# Work to be completed
Give the data below again, word for word.

# Supplied data
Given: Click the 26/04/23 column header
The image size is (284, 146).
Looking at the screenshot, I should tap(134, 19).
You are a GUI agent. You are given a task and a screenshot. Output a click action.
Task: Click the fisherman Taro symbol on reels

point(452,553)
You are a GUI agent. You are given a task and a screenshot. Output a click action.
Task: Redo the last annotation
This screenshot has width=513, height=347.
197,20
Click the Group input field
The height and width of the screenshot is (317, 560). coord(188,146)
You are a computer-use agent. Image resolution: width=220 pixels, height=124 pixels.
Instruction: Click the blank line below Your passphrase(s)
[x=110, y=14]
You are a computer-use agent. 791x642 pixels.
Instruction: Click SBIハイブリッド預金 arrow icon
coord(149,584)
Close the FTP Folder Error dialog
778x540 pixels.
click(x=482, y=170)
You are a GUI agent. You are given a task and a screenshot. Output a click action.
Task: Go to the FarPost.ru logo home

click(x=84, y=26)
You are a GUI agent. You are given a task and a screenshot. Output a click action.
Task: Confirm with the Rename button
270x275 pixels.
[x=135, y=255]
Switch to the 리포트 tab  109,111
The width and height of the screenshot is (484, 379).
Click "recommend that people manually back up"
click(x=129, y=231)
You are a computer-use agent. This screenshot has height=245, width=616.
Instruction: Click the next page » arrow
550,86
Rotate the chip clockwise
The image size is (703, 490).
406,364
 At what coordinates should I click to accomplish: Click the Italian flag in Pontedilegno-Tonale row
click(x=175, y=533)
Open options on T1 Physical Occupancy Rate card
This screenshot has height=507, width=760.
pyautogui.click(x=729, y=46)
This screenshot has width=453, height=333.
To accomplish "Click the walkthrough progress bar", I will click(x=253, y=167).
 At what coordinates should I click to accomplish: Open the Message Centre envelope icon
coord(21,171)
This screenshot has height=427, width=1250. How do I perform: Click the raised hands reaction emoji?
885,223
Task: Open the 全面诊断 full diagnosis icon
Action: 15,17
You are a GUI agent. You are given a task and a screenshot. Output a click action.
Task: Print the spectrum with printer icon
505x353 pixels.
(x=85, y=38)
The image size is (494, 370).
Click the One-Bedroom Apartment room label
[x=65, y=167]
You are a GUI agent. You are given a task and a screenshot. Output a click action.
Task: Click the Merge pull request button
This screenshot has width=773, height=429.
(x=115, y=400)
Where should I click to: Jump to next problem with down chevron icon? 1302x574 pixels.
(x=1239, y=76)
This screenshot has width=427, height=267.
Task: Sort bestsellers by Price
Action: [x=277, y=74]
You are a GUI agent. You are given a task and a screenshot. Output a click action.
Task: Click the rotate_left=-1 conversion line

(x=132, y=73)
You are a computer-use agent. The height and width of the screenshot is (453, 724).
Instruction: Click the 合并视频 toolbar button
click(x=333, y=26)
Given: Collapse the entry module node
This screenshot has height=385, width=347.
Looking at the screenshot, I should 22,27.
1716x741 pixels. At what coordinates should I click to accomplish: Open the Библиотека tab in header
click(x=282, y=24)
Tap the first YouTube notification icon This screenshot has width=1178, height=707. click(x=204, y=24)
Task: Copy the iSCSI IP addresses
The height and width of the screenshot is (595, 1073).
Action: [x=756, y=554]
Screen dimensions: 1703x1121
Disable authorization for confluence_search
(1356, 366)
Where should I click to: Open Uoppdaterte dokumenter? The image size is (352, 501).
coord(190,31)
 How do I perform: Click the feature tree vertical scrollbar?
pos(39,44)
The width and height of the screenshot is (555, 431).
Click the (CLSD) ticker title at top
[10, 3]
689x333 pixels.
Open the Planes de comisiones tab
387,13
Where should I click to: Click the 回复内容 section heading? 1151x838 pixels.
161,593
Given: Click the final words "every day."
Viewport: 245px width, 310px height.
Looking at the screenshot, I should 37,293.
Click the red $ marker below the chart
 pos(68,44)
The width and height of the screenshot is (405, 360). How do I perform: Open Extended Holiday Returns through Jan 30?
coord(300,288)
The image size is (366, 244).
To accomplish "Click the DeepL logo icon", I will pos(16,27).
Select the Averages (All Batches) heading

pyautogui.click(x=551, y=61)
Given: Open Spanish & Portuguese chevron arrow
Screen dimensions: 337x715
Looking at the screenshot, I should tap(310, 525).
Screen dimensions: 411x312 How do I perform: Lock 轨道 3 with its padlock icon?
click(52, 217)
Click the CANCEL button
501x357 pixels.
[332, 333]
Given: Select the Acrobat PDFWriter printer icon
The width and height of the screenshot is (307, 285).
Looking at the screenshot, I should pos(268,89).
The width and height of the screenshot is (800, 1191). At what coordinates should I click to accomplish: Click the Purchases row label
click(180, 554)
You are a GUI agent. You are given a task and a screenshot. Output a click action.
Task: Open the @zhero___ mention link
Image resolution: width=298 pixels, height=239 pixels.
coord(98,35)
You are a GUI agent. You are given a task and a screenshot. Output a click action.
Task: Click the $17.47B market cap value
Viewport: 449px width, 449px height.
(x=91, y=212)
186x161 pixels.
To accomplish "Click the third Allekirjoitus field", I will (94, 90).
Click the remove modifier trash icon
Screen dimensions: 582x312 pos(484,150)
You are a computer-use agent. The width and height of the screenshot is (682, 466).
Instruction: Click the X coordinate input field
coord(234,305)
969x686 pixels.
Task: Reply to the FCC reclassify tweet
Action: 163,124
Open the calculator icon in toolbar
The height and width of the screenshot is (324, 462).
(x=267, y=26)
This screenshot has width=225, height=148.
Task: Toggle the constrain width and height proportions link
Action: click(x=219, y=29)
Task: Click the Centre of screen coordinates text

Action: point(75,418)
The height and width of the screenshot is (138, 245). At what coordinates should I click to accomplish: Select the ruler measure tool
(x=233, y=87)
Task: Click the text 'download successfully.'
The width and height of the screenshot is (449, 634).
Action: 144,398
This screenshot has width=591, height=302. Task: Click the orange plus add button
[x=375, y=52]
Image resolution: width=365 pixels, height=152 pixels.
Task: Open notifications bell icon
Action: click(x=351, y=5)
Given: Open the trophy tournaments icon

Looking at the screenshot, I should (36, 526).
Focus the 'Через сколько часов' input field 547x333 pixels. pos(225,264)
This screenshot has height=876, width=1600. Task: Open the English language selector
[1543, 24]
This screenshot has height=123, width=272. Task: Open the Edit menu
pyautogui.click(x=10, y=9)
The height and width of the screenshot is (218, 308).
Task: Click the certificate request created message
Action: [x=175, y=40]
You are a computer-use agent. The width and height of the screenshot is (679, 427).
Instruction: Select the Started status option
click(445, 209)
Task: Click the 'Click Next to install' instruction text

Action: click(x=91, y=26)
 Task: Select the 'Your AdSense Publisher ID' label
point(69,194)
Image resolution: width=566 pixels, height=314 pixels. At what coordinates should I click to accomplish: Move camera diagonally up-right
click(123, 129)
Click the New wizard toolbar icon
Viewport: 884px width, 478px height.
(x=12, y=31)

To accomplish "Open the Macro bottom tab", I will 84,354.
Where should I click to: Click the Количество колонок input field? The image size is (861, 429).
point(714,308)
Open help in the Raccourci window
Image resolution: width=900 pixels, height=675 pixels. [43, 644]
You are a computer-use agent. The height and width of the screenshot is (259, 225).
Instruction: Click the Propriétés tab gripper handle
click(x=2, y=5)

# Answer to this exercise
Given: Click the 26/04/23 column header
The image size is (284, 146).
Looking at the screenshot, I should tap(134, 19).
You are a GUI agent. You are given a task and a screenshot. Output a click action.
Task: Click the fisherman Taro symbol on reels

point(452,553)
You are a GUI agent. You are given a task and a screenshot. Output a click action.
Task: Redo the last annotation
This screenshot has width=513, height=347.
197,20
Click the Group input field
The height and width of the screenshot is (317, 560). coord(188,146)
You are a computer-use agent. Image resolution: width=220 pixels, height=124 pixels.
Instruction: Click the blank line below Your passphrase(s)
[x=110, y=14]
You are a computer-use agent. 791x642 pixels.
Instruction: Click SBIハイブリッド預金 arrow icon
coord(149,584)
Close the FTP Folder Error dialog
778x540 pixels.
click(x=482, y=170)
You are a GUI agent. You are given a task and a screenshot. Output a click action.
Task: Go to the FarPost.ru logo home

click(x=84, y=26)
You are a GUI agent. You are given a task and a screenshot. Output a click action.
Task: Confirm with the Rename button
270x275 pixels.
[x=135, y=255]
Switch to the 리포트 tab  109,111
The width and height of the screenshot is (484, 379).
Click "recommend that people manually back up"
click(x=129, y=231)
You are a computer-use agent. This screenshot has height=245, width=616.
Instruction: Click the next page » arrow
550,86
Rotate the chip clockwise
The image size is (703, 490).
406,364
 At what coordinates should I click to accomplish: Click the Italian flag in Pontedilegno-Tonale row
click(x=175, y=533)
Open options on T1 Physical Occupancy Rate card
This screenshot has height=507, width=760.
pyautogui.click(x=729, y=46)
This screenshot has width=453, height=333.
To accomplish "Click the walkthrough progress bar", I will click(x=253, y=167).
 At what coordinates should I click to accomplish: Open the Message Centre envelope icon
coord(21,171)
This screenshot has height=427, width=1250. How do I perform: Click the raised hands reaction emoji?
885,223
Task: Open the 全面诊断 full diagnosis icon
Action: 15,17
You are a GUI agent. You are given a task and a screenshot. Output a click action.
Task: Print the spectrum with printer icon
505x353 pixels.
(x=85, y=38)
The image size is (494, 370).
Click the One-Bedroom Apartment room label
[x=65, y=167]
You are a GUI agent. You are given a task and a screenshot. Output a click action.
Task: Click the Merge pull request button
This screenshot has width=773, height=429.
(x=115, y=400)
Where should I click to: Jump to next problem with down chevron icon? 1302x574 pixels.
(x=1239, y=76)
This screenshot has width=427, height=267.
Task: Sort bestsellers by Price
Action: [x=277, y=74]
You are a GUI agent. You are given a task and a screenshot. Output a click action.
Task: Click the rotate_left=-1 conversion line

(x=132, y=73)
You are a computer-use agent. The height and width of the screenshot is (453, 724).
Instruction: Click the 合并视频 toolbar button
click(x=333, y=26)
Given: Collapse the entry module node
This screenshot has height=385, width=347.
Looking at the screenshot, I should 22,27.
1716x741 pixels. At what coordinates should I click to accomplish: Open the Библиотека tab in header
click(x=282, y=24)
Tap the first YouTube notification icon This screenshot has width=1178, height=707. click(x=204, y=24)
Task: Copy the iSCSI IP addresses
The height and width of the screenshot is (595, 1073).
Action: [x=756, y=554]
Screen dimensions: 1703x1121
Disable authorization for confluence_search
(1356, 366)
Where should I click to: Open Uoppdaterte dokumenter? The image size is (352, 501).
coord(190,31)
 How do I perform: Click the feature tree vertical scrollbar?
pos(39,44)
The width and height of the screenshot is (555, 431).
Click the (CLSD) ticker title at top
[10, 3]
689x333 pixels.
Open the Planes de comisiones tab
387,13
Where should I click to: Click the 回复内容 section heading? 1151x838 pixels.
161,593
Given: Click the final words "every day."
Viewport: 245px width, 310px height.
Looking at the screenshot, I should 37,293.
Click the red $ marker below the chart
 pos(68,44)
The width and height of the screenshot is (405, 360). How do I perform: Open Extended Holiday Returns through Jan 30?
coord(300,288)
The image size is (366, 244).
To accomplish "Click the DeepL logo icon", I will pos(16,27).
Select the Averages (All Batches) heading

pyautogui.click(x=551, y=61)
Given: Open Spanish & Portuguese chevron arrow
Screen dimensions: 337x715
Looking at the screenshot, I should tap(310, 525).
Screen dimensions: 411x312 How do I perform: Lock 轨道 3 with its padlock icon?
click(52, 217)
Click the CANCEL button
501x357 pixels.
[332, 333]
Given: Select the Acrobat PDFWriter printer icon
The width and height of the screenshot is (307, 285).
Looking at the screenshot, I should pos(268,89).
The width and height of the screenshot is (800, 1191). At what coordinates should I click to accomplish: Click the Purchases row label
click(180, 554)
You are a GUI agent. You are given a task and a screenshot. Output a click action.
Task: Open the @zhero___ mention link
Image resolution: width=298 pixels, height=239 pixels.
coord(98,35)
You are a GUI agent. You are given a task and a screenshot. Output a click action.
Task: Click the $17.47B market cap value
Viewport: 449px width, 449px height.
(x=91, y=212)
186x161 pixels.
To accomplish "Click the third Allekirjoitus field", I will (94, 90).
Click the remove modifier trash icon
Screen dimensions: 582x312 pos(484,150)
You are a computer-use agent. The width and height of the screenshot is (682, 466).
Instruction: Click the X coordinate input field
coord(234,305)
969x686 pixels.
Task: Reply to the FCC reclassify tweet
Action: 163,124
Open the calculator icon in toolbar
The height and width of the screenshot is (324, 462).
(x=267, y=26)
This screenshot has width=225, height=148.
Task: Toggle the constrain width and height proportions link
Action: click(x=219, y=29)
Task: Click the Centre of screen coordinates text

Action: point(75,418)
The height and width of the screenshot is (138, 245). At what coordinates should I click to accomplish: Select the ruler measure tool
(x=233, y=87)
Task: Click the text 'download successfully.'
The width and height of the screenshot is (449, 634).
Action: 144,398
This screenshot has width=591, height=302. Task: Click the orange plus add button
[x=375, y=52]
Image resolution: width=365 pixels, height=152 pixels.
Task: Open notifications bell icon
Action: click(x=351, y=5)
Given: Open the trophy tournaments icon

Looking at the screenshot, I should (36, 526).
Focus the 'Через сколько часов' input field 547x333 pixels. pos(225,264)
This screenshot has height=876, width=1600. Task: Open the English language selector
[1543, 24]
This screenshot has height=123, width=272. Task: Open the Edit menu
pyautogui.click(x=10, y=9)
The height and width of the screenshot is (218, 308).
Task: Click the certificate request created message
Action: [x=175, y=40]
You are a computer-use agent. The width and height of the screenshot is (679, 427).
Instruction: Select the Started status option
click(445, 209)
Task: Click the 'Click Next to install' instruction text

Action: click(x=91, y=26)
 Task: Select the 'Your AdSense Publisher ID' label
point(69,194)
Image resolution: width=566 pixels, height=314 pixels. At what coordinates should I click to accomplish: Move camera diagonally up-right
click(123, 129)
Click the New wizard toolbar icon
Viewport: 884px width, 478px height.
(x=12, y=31)

To accomplish "Open the Macro bottom tab", I will 84,354.
Where should I click to: Click the Количество колонок input field? The image size is (861, 429).
point(714,308)
Open help in the Raccourci window
Image resolution: width=900 pixels, height=675 pixels. [43, 644]
You are a computer-use agent. The height and width of the screenshot is (259, 225).
Instruction: Click the Propriétés tab gripper handle
click(x=2, y=5)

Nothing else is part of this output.